The faculty of perceiving the presence of spirits is developed by habit, and may become so subtle as to enable one who is endowed with it to recognise, by impression, not only the good or evil nature of the spirit at his side, but even his individuality; just as a blind man, by an undefinable faculty of perception, recognises the approach of such and such a person, so a medium of the kind we are considering recognises the presence of certain spirits. A good spirit always produces an agreeable impression; an evil spirit, on the contrary, produces an impression that is painful and disagreeable and causes a feeling of anxiety; it seems to bring with it, so to say, an odour of impurity.


 

164. On désigne ainsi les personnes susceptibles de ressentir la présence des Esprits par une vague impression, une sorte de frôlement sur tous les membres, dont elles ne peuvent se rendre compte. Cette variété n'a pas de caractère bien tranché ; tous les médiums sont nécessairement impressibles, l'impressionnabilité est ainsi plutôt une qualité générale que spéciale : c'est la faculté rudimentaire indispensable au développement de toutes les autres ; elle diffère de l'impressionnabilité purement physique et nerveuse, avec laquelle il ne faut pas la confondre ; car il y a des personnes qui n'ont pas les nerfs délicats et qui ressentent plus ou moins l'effet de la présence des Esprits, de même que d'autres très irritables ne les ressentent pas du tout.

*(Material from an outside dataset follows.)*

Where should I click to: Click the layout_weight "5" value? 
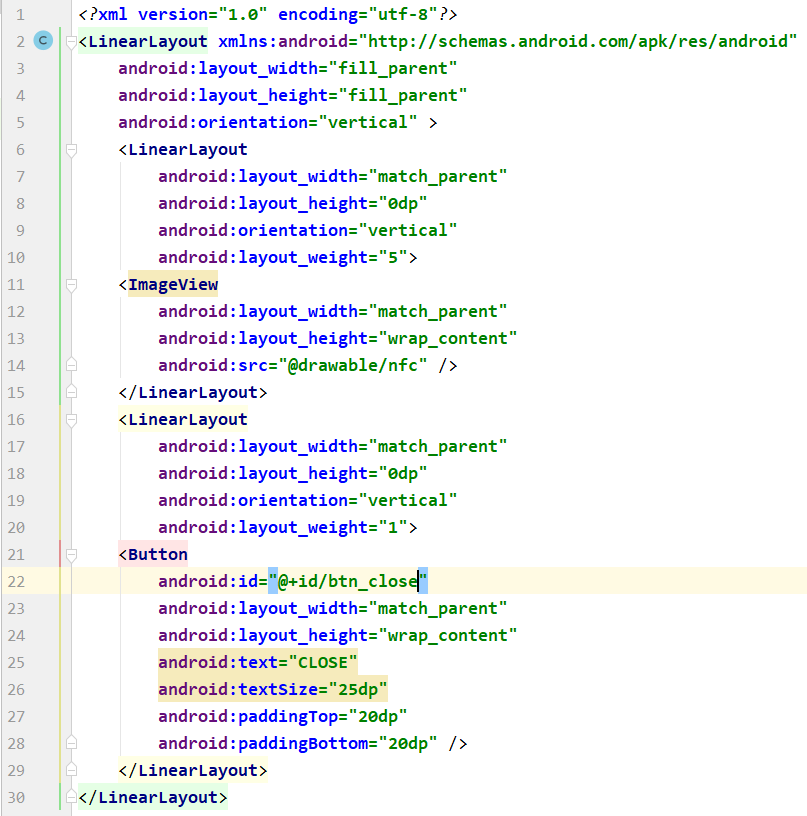point(388,257)
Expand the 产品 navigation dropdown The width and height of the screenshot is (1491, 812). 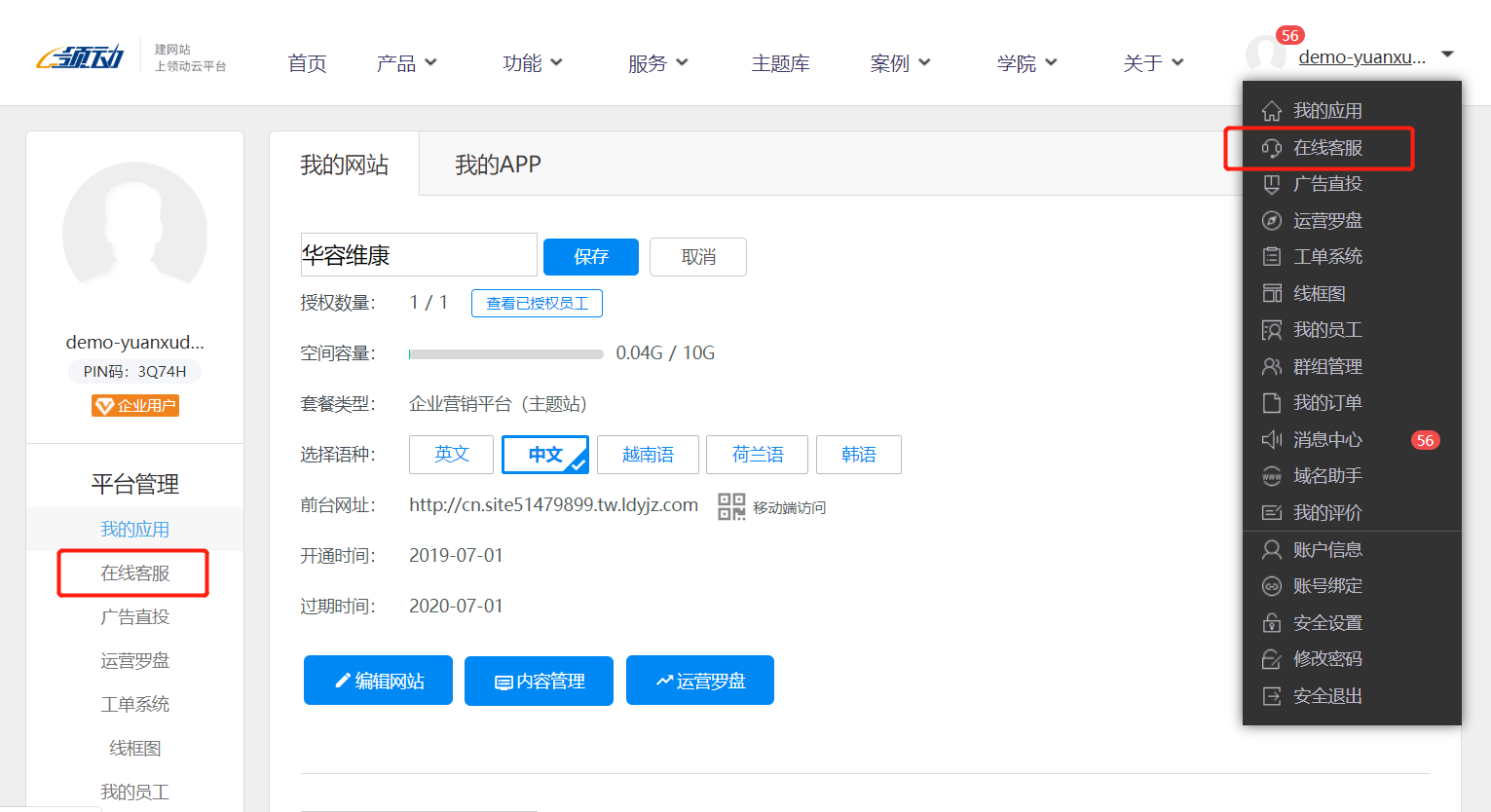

Cette faculté se développe par l'habitude, et peut acquérir une telle subtilité, que celui qui en est doué reconnaît à l'impression qu'il ressent, non seulement la nature bonne ou mauvaise de l'Esprit qui est à ses côtés, mais même son individualité, comme l'aveugle reconnaît à un certain je ne sais quoi l'approche de telle ou telle personne ; il devient, par rapport aux Esprits, un véritable sensitif. Un bon Esprit fait toujours une impression douce et agréable ; celle d'un mauvais Esprit, au contraire, est pénible, anxieuse et désagréable ; il y a comme un flair d'impureté.